The game the government and the financial markets have been playing for the past few years – in which stocks tank until the Fed capitulates and agrees to cut interest rates and/or ramp up QE, after which markets soar – is usually measured in stock price terms.
In other words, the S&P 500 drops by 18% in two weeks and that is deemed scary enough to force the Fed to fire up the printing press.
But precious metals also tend to be swept along on these massive tides of hot money. In March of this year, for instance, stocks tanked, but so, counterintuitively, did supposedly “non-correlated” assets like gold and silver.
The explanation for this is probably that when your stocks are plunging you have to raise money, and the easiest way to do that is to sell whatever is 1) up recently and 2) liquid enough to be easily moved. So you don’t sell your house, but you do sell some gold, silver, mining stocks or if you have them, precious metals futures contracts.
Then the Fed rides to the rescue and precious metals retrace their decline – and then some – on the prospect of huge new infusions of easy money.
Well, here we go again. The Fed promises low interest rates for years to come, but stocks read this as “no further cuts” and proceed to roll over. Gold and especially silver get slammed in the general rush into cash.
The following chart shows what happened in March and the replay that is apparently beginning now.

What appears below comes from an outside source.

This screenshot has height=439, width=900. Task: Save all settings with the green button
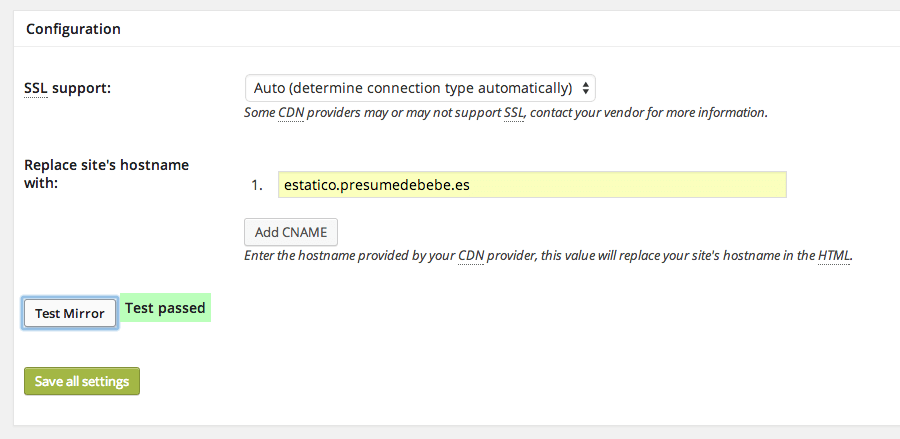(82, 381)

What happens next? If the rules of this game still apply, stocks, gold, and silver will keep falling until the Fed and/or Congress provide another big cash infusion. That’s already coming on the fiscal side, as Congress debates the size of the next pandemic stimulus bill. If it includes another round of $1,200 checks for Millennial Robinhood traders, that alone might revive the market’s animal spirits. If not, the focus will shift to the Fed, which will be forced into some kind of “whatever it takes” stance that includes negative interest rates and possibly direct purchase of equities.

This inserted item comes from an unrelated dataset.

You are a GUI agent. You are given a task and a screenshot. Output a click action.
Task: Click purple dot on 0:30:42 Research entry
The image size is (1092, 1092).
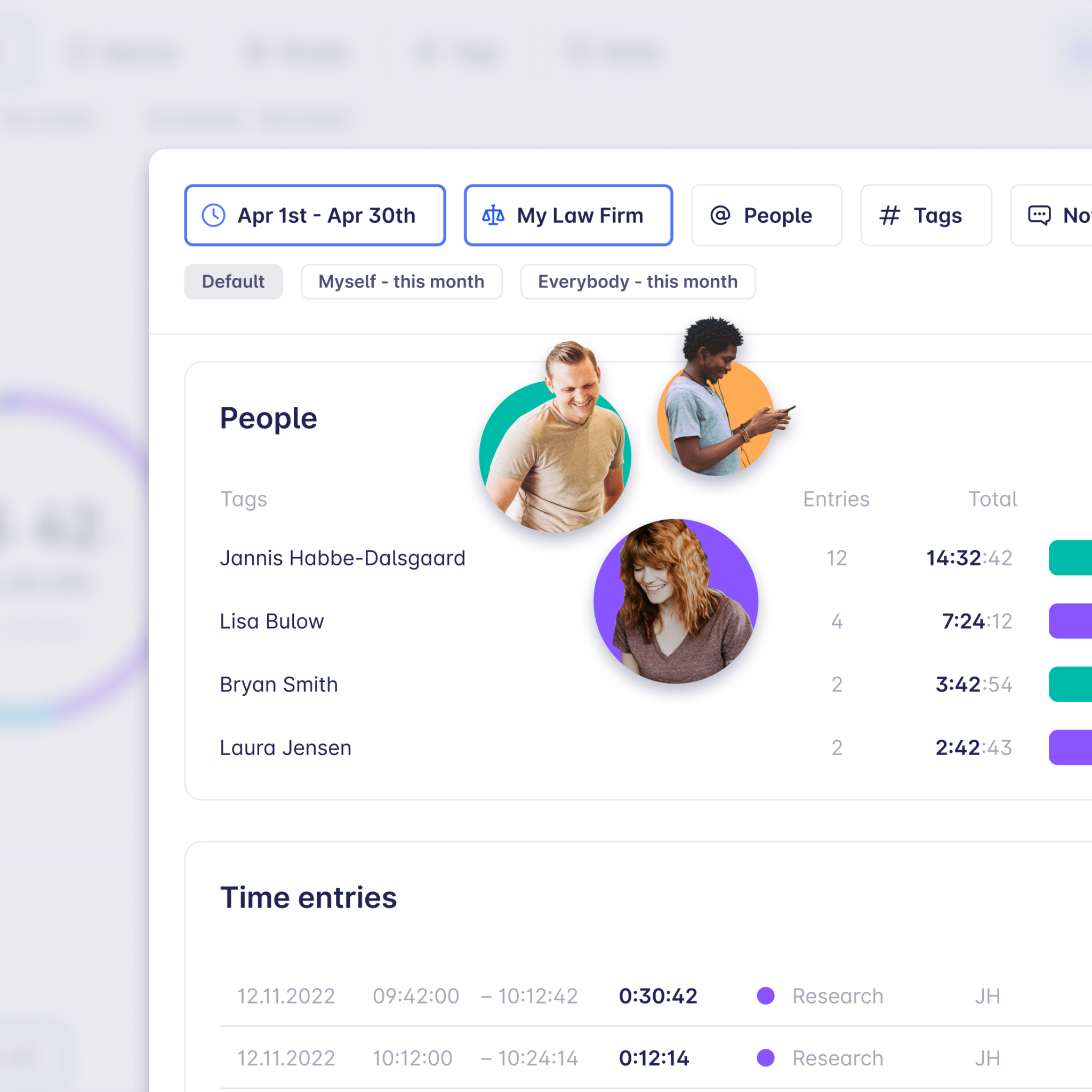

Either way, precious metals and related mining stocks – again, if the game continues – will suffer for a while and then resume their bull markets. In the mining stock universe there are literally hundreds of examples of a March collapse followed by parabolic recovery in subsequent months. Here’s one to whet your appetite: primary silver miner First Majestic fell from 12 to 5 in March before tripling in the ensuing five months.
Now the rollercoaster is heading back down. This chart, along with most others in the precious metals space, screams “low-ball bid”.